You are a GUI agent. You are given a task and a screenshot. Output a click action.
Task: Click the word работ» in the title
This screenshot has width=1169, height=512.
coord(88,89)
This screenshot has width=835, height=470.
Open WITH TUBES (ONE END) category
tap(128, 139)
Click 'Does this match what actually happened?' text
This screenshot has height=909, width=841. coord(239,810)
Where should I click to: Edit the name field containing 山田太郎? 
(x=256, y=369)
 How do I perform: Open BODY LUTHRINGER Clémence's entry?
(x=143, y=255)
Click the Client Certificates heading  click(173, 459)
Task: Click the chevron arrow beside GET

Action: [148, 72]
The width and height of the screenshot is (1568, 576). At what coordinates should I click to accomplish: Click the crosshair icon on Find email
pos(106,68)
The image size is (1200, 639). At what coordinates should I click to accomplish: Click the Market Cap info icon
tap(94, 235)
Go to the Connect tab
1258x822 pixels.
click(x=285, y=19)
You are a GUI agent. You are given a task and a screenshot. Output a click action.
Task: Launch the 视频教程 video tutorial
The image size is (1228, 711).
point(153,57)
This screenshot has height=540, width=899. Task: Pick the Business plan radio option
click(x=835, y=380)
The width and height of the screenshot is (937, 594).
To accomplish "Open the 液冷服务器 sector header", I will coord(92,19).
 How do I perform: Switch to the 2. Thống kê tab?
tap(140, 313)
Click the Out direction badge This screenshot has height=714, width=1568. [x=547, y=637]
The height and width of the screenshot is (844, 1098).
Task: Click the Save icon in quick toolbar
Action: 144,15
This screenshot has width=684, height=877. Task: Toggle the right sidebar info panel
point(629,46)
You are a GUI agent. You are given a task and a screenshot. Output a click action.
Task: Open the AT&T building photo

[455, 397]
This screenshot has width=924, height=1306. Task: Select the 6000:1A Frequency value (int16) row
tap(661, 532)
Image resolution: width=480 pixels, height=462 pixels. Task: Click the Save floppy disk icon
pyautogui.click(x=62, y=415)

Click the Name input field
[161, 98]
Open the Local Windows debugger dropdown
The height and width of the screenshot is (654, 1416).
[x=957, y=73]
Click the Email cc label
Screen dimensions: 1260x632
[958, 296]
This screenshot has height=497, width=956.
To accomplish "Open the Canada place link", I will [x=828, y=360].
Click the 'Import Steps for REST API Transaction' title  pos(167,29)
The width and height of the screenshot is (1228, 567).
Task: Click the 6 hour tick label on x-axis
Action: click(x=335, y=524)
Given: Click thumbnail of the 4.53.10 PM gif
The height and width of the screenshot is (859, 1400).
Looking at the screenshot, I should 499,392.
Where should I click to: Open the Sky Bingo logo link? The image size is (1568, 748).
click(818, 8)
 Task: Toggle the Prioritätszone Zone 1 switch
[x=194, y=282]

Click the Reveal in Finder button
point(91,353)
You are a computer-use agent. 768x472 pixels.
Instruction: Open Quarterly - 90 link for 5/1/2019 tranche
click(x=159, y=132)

##########

## Your goal
The word "will" may turn up on some lines of these records; say how many, with no other words.

## Expected answer
2